Roquebrune-Cap-Martin occupe une place privilégiée dans l’imaginaire des amateurs d’architecture. C’est sur cette commune de la Côte d’Azur que Le Corbusier a érigé en 1952 son fameux cabanon, dans la proximité immédiate de la non moins iconique villa E-1027, conçue quelques deux décennies plus tôt par l’Irlandaise Eileen Gray. On trouve aussi, sur la même parcelle, un dispositif de villégiature somme toute modeste que Le Corbu avait dessiné pour son ami cafetier de fortune Thomas, dit « Robert », Rebutato. Aujourd’hui accessible au public, cet ensemble est incontestablement l’un des repères incontournables du mouvement moderniste méditerranéen. Les concepteurs de l’hôtel The Maybourne Riviera, situé quelques centaines de mètres plus haut sur la falaise, ne pouvaient donc faire fi de cet héritage.
Hommage à Eileen Gray et Le Corbusier
Dès le lobby, ceux qui auront l’œil distingueront un panneau en verre dessiné par Le Corbusier. De même, en s’aventurant vers le restaurant Riviera, ils remarqueront clairement un bas-relief qui rend hommage à la villa E-1027. Au-delà de ces évocations directes, les allusions se déclinent au fil des espaces à travers des intentions stylistiques : des lignes volontairement douces, des coloris pastel évoquant la mer et le ciel ou encore certaines matières employées. Comme si l’esprit de ces deux monstres sacrés avait été le fil rouge de la ligne de conduite que les différents intervenants du projet avaient dû respecter. En premier lieu, l’architecte français Jean-Michel Wilmotte, qui signe les bâtiments de cet établissement de 69 chambres.
Le Maybourne Riviera se déploie à travers trois ailes à la morphologie bien distincte, dans lesquelles on retrouve des chambres et des espaces communs consacrés à la restauration ou au bien-être. La plus visible de ces entités, à la fois depuis la route qui descend de la commune de La Turbie et depuis le bord de mer, est sans aucun doute l’aile Crystal dont l’apparence quasi incandescente (verre et revêtement blanc) rend parfaitement grâce à la lumière azuréenne.
Un casting de haute volée
Il s’agit évidemment du bâtiment principal du Maybourne Riviera où se trouvent l’accueil, 17 chambres aménagées par l’agence britannique Rigby & Rigby, le bar Le 300 (en référence à l’altitude de l’hôtel) ainsi que les deux restaurants gérés par le chef étoilé Mauro Colagreco : si le Riviera, situé dans le prolongement du lobby, revisite avec élégance cette cuisine locale entre terre et mer, entre la France et l’Italie, si caractéristique du territoire, le Ceto quant à lui, installé au sommet de l’édifice dans un agencement conçu par l’architecte Marcelo Joulia, est spécialisé dans les produits de la mer, à travers des plats proposant une véritable escapade gustative sous-marine.

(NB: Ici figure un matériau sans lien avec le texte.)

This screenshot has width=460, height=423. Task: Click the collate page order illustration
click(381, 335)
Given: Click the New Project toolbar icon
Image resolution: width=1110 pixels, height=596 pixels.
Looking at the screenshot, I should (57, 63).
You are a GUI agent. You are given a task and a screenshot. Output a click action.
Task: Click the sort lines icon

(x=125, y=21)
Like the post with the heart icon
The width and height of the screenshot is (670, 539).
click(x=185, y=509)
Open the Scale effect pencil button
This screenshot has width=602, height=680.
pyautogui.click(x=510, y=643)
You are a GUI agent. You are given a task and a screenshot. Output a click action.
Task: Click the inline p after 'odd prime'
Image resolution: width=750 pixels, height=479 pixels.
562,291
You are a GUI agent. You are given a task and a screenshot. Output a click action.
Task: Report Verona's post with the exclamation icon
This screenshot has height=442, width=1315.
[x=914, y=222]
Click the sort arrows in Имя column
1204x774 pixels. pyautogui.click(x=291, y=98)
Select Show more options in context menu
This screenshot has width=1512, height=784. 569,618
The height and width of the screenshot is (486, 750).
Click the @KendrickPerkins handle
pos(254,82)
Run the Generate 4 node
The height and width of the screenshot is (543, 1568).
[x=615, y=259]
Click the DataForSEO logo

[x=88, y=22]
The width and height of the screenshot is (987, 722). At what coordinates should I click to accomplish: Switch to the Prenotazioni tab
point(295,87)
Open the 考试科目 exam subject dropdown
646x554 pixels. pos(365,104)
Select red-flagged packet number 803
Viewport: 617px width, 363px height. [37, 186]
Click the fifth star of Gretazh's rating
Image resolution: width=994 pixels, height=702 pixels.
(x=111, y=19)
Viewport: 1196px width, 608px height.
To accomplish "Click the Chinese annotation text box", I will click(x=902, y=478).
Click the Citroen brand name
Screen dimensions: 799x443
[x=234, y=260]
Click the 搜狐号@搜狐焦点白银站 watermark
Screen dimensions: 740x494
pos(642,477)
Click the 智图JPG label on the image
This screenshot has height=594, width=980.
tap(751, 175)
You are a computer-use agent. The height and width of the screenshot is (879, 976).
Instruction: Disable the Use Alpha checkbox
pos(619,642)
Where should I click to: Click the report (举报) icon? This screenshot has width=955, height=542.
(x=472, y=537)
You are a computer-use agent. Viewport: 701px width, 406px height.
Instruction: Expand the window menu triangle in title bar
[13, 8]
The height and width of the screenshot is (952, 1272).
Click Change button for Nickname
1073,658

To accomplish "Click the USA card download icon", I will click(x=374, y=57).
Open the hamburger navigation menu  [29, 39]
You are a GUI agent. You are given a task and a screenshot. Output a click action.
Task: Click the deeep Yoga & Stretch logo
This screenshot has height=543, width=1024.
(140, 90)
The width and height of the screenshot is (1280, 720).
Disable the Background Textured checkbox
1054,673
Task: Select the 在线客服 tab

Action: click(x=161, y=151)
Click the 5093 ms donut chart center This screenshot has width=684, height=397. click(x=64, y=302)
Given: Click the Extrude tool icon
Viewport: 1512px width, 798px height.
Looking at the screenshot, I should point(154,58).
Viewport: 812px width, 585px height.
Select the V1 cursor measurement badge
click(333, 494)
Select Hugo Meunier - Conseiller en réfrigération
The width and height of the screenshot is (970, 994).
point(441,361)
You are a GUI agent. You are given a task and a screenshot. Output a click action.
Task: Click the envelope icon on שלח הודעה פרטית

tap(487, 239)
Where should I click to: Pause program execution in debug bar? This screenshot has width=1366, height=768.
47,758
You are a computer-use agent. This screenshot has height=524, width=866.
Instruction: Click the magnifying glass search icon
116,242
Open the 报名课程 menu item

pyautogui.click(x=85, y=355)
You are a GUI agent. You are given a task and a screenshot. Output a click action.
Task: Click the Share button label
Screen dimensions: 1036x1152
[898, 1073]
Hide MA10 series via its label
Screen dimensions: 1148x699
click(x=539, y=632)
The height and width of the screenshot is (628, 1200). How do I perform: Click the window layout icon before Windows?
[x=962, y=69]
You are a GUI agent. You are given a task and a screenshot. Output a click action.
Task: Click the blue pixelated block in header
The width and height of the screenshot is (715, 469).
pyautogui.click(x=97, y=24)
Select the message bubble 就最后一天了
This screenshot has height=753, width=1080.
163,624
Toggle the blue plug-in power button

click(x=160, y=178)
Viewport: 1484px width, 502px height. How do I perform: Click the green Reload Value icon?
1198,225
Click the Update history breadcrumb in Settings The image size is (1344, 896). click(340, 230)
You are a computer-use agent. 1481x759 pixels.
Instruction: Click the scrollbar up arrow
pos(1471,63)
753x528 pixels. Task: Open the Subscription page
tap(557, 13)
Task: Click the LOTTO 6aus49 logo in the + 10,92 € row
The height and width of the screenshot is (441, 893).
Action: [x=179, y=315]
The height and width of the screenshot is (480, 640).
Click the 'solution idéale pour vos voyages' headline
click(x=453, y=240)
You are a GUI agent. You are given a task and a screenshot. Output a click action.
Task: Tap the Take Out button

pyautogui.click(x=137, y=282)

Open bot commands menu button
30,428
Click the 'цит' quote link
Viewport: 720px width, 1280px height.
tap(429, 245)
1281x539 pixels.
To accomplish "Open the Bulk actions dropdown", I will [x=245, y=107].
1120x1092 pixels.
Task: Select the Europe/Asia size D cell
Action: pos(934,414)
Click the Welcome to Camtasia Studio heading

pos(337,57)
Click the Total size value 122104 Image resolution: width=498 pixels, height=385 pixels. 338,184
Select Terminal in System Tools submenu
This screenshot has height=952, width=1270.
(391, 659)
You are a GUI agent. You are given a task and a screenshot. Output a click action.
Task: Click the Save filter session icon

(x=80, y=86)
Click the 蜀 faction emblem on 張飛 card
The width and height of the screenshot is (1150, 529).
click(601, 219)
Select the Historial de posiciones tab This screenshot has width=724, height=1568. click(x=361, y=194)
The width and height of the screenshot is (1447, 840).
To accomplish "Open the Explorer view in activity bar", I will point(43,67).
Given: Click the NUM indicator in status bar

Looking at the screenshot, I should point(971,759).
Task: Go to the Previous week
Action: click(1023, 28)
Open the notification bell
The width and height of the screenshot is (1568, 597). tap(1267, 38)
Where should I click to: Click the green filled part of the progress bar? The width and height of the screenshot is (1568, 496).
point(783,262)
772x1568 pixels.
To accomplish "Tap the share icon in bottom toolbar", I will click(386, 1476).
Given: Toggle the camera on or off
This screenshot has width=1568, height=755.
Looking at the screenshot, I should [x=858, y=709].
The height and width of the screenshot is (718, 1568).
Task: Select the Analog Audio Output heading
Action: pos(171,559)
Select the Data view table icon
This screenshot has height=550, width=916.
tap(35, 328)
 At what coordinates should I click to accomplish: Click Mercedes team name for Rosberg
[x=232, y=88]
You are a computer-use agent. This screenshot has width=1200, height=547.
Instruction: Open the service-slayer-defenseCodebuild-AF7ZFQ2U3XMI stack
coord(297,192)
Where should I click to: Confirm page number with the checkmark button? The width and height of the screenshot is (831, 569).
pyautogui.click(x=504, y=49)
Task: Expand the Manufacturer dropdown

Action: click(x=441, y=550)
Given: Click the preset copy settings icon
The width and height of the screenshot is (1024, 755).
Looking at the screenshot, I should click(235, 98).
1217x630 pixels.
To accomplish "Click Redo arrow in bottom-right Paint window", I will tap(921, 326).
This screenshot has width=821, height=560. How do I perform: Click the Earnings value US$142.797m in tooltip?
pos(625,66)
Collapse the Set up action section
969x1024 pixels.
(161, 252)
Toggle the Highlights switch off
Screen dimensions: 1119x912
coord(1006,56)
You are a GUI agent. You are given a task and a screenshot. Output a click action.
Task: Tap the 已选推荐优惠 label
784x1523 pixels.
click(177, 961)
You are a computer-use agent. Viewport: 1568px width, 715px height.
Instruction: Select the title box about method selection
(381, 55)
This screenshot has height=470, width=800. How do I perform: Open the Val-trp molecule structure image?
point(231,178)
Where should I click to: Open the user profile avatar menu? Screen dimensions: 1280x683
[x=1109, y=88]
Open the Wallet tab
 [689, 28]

L’aile Azur est peut-être la plus discrète et en même temps la plus impressionnante des entités. La demi-douzaine de suites qu’elle abrite donne le sentiment d’être littéralement installée au cœur de la roche qui soutient l’aile Crystal. Ainsi, depuis la piscine située en contrebas du lobby, la vision des immenses baies vitrées semblant émerger de la falaise est pour le moins saisissante. Ce point d’observation se révèle être un deuxième carrefour de la vie de l’hôtel Maybourne Riviera, donnant accès aux jardins aménagés sur une série de terrasses, aux restaurants gérés par le chef Jean-Georges Vongerichten, au spa conçu par l’architecte hongkongais Andre Fu et bien sûr à la troisième aile baptisée Corniche.
Déployé à l’horizontale et s’inscrivant le long du relief que les restanques dessinent, ce bâtiment abrite une quarantaine d’habitations dont certaines disposent d’ailleurs de piscines privatives. Elles ont été pour la plupart décorées par le londonien Bryan O’Sullivan Studio. Toutefois, trois de ces suites, potentiellement communicantes, ont été aménagées par l’architecte d’intérieur Pierre Yovanovitch.
Au total, une demi-douzaine de signatures indépendantes sont intervenues dans la réalisation du Maybourne Riviera pour le moins hors norme dans le paysage de la Côte d’Azur, encore peu habituée aux signatures contemporaines. On aurait pu craindre un jeu de name dropping où chacun cherche à imposer sa patte, mais la surprise vient au contraire de l’homogénéité, voire d’un certain effacement des marques de fabrique. Reste que la haute facture d’un tel projet demeure plutôt exclusive, avec des tarifs démarrant à 1 000 € hors saison la nuit… ce qui, évidemment, n’effraiera pas certains esthètes.
> The Maybourne Riviera. 1551, route de La Turbie, 06190 Roquebrune-Cap-Martin.